The rice is supplied to the oscillating sorting huller 2 through the flow tube 14', where it is hulled, separated into rice husks and brown rice, and separately discharged outside the machine.

When the predetermined grain moisture (MS) is within the range of the grain moisture (MO) at the end of drying and the grain moisture (MT), the switching valve 12' is in the open state and the second grain moisture is in the open state. The stage switching valve 14'' is controlled to be closed, and the cooled grains in the grain storage tank 5 are transferred from the grain tank 5 to the tank discharge funnel 12 and the downflow tube 14' to rotary sorting paddy. The rice is supplied to the milling machine 3, where it is removed from the hull, and separated into chaff and brown rice, which are separately discharged outside the machine.

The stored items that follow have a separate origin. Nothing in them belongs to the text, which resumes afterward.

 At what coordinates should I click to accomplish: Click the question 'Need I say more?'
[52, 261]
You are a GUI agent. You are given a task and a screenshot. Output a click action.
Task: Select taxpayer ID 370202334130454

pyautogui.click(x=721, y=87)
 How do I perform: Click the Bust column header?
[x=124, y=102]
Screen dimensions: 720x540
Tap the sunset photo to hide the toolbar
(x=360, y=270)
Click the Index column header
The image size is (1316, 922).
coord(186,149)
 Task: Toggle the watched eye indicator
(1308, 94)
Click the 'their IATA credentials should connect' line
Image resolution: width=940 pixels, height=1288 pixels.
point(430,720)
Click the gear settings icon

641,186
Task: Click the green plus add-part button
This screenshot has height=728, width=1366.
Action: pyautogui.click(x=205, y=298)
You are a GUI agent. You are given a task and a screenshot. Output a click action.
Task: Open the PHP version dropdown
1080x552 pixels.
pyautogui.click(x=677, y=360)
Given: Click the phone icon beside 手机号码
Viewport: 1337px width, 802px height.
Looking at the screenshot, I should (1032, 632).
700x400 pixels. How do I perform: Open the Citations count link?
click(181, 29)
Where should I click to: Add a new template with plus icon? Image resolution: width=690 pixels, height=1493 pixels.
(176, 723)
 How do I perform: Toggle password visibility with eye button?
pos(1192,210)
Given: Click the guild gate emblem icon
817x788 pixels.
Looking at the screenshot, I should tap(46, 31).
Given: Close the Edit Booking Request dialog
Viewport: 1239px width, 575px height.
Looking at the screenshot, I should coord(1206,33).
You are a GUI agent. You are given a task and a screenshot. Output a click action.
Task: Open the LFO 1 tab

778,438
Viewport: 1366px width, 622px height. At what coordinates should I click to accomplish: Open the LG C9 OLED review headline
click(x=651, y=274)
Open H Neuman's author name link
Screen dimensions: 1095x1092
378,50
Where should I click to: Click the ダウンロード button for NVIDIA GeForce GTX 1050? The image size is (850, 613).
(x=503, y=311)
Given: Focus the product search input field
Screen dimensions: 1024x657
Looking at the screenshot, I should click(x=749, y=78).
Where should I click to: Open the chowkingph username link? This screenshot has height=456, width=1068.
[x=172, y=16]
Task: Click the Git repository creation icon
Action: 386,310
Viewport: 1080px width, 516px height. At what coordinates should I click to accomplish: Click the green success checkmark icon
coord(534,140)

[0028] If the grain moisture (MO) at the end of drying is equal to or higher than the predetermined grain moisture (MS), the switching valve 1
3 is controlled to be in an open state, and the cooled grains in the grain storage tank 5 are transferred from the grain storage tank 5 to the tank discharge funnel 12 and the flow tube 15' to the Mangoku sorting huller 4. The rice is supplied to the machine, where it is hulled, separated into chaff and brown rice, and then separately discharged outside the machine.

[Brief explanation of drawings]

The figure shows one embodiment of the invention.

[Figure 1] System configuration diagram of grain processing equipment

[Figure 2] Block diagram

[Figure 3] Flowchart

[Figure 4] Flowchart

[Figure 5] Enlarged side view of the grain dryer, partially cut away

[Figure 6] Enlarged front view of the central control unit, partially cut away

[Explanation of symbols]

1 Grain dryer 2. Oscillating sorting rice huller 3 Rotary sorting huller ４　　　Mangoku sorting rice huller

Claims (1)

[Claims] Claim 1: A swing sorting huller 2 with different sorting methods for the dried grains sequentially discharged from a plurality of grain dryers 1;
In the grain processing device provided to supply the grain to the rotary sorting huller 3 and the Mangoku sorting huller 4 for hulling, there is a sorting method based on the moisture content of the dried grains discharged from the dryer 1. An operation control system characterized in that the rice is supplied to any one of the oscillating sorting and hulling machine 2, the rotary sorting and hulling machine 3, and the Mangoku sorting and hulling machine 4 for hulling.